The transition to a national
market economy was facilitated by three factors:
- The work force changed from manufacturing by hand
to industrial manufacturing.
- The invention of the cotton gin allowed cotton
production to dominate the economy and made its exportation a vital force
for the entire American economy.
- A national transportation and communication network
was created to link people and goods between regions.
FIRST FACTOR: Changing from Manufacturing by Hand to Industrial Manufacturing - a change fueled by new industrial technologies.
- Before 1800, the market economy in New England, the middle state, and the South shared the following characteristics:
- Manufactured goods were produced inside the homes and small shops by artisans
who made a small number of finished goods for local customers.
- Familes controlled and owned the means of production and products; workers/craftsmen were both employer and employee.
- Work was task oriented and the environment was unstructured
- geared to seasons and community values.

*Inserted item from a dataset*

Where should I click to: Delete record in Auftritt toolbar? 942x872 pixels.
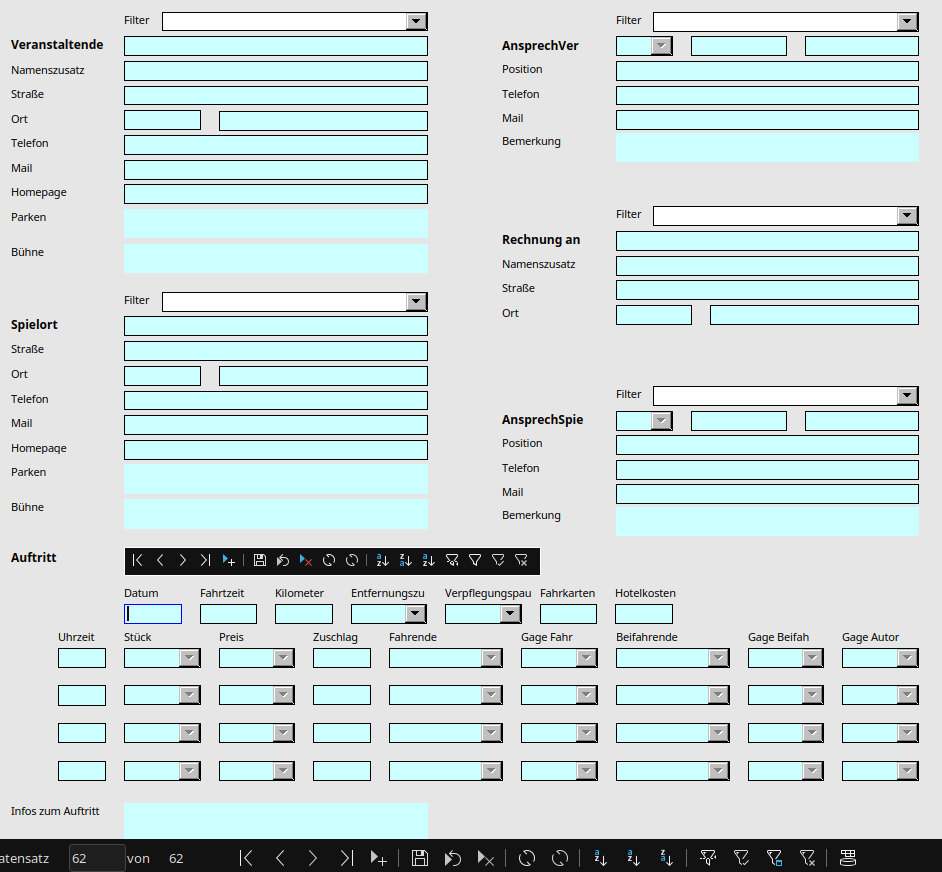click(306, 561)
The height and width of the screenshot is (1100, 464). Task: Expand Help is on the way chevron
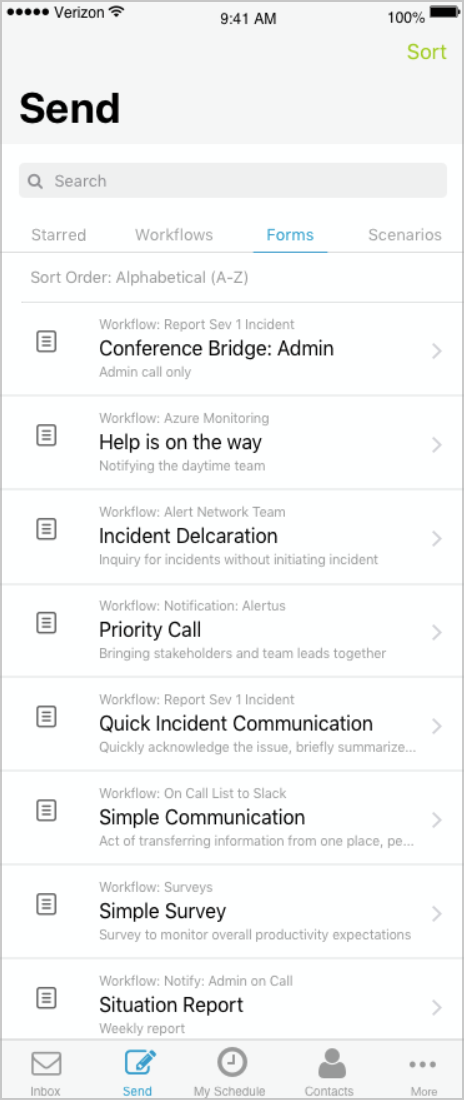437,445
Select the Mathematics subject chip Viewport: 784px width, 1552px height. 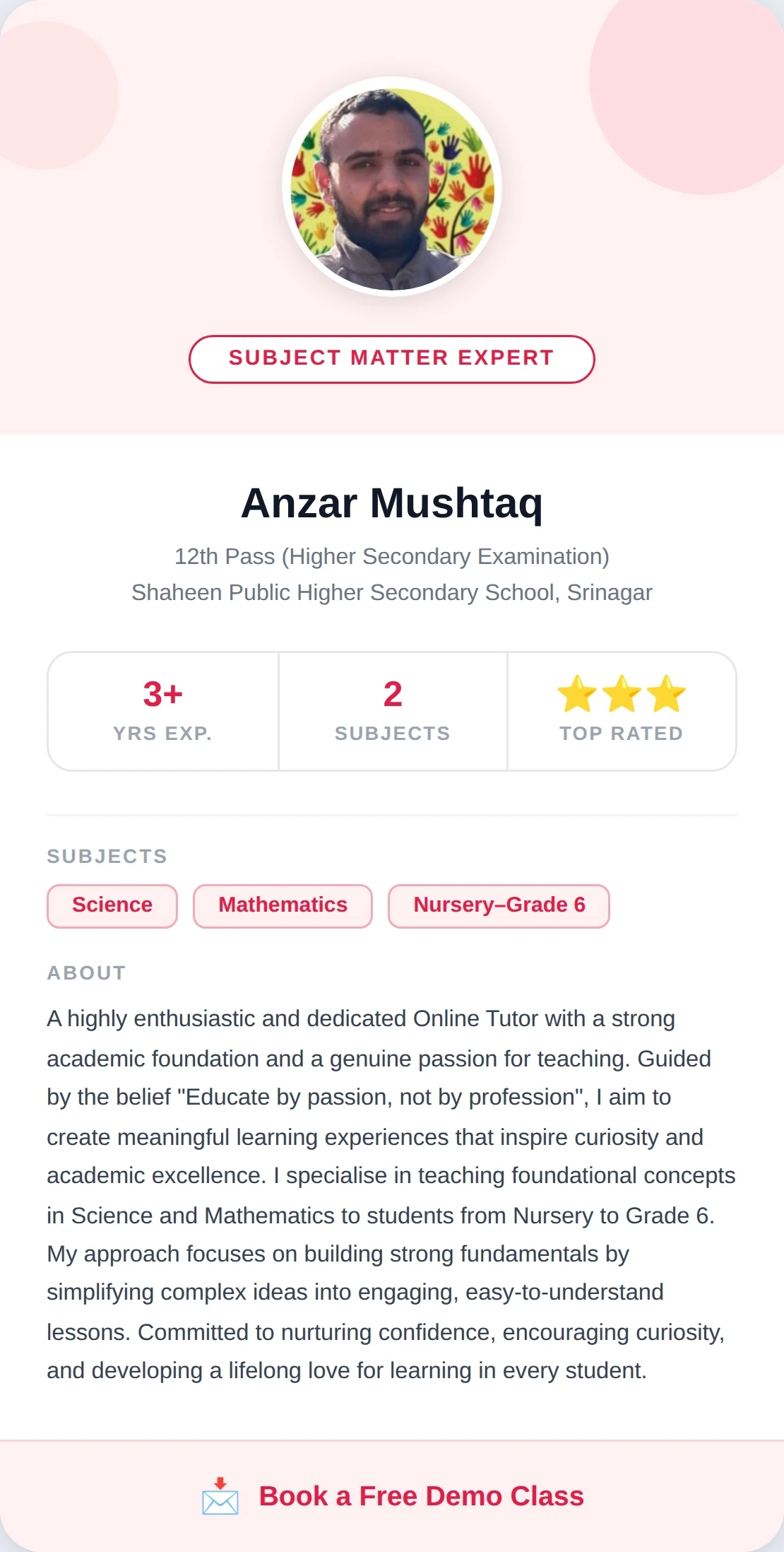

- Artisans took on apprentices who became part of the family.
Incentives for upward mobility existed for apprentices who worked hard
and developed skills; they could become owners of their own shops.
- In the South, cotton production was slow. Seeds were removed by hand;
a slave could clean one pound a day. Cotton crops were less profitable
than tobacco, rice, and indigo.
- Transportation of goods could only occur via water routes.
Only 100 miles of canals and 69 steamboats existed by 1820. No railroads.
- From 1815 to 1840, a national market economy arose. After 1815, both the old-style manufacturing system and the behavior and patterns of the work force began to change. The change from manufacturing by hand to industrial manufacturing was gradual and evolutionary - happening in stages throughout the 19th Century.
- Manufactured goods were now produced outside the home in small factories
by hired workers on a piecework basis that allowed for mass production
- The means of production and product were owned and controlled by business
owners. Owners were the employers; workers became the employees.
- Transportation of goods was facilitated by the growth of canals, steamboats, and roads.
- The first phase of American industrialization began as small factories appeared in the north where unskilled and semiskilled laborers tended new machinery based on new technology.
- Textile mills were the first factories to use new technology on a large scale.
- Between 1820-1840, textile manufacturing became the nation's leading industry. One of the largest in the nation was the Boott Cotton Mill built in 1823 in Lowell, Massachusetts shown in this drawing. Note its geographical location, right next to the Merrimack River upon which it depended for power.
- In 1821, a group of Boston capitalists purchased land and water rights along the river and a nearby canal, and began to build a major textile manufacturing center. The first factory employed young women recruited from the nearby countryside.
- Additional mills were constructed until, by 1840, ten textile corporations with thirty-two mills valued at more then ten million dollars lined the banks of the river and nearby canals.
- Adjacent to the mills were rows of company boarding houses and tenements which accommodated most of the 8,000 factory operatives.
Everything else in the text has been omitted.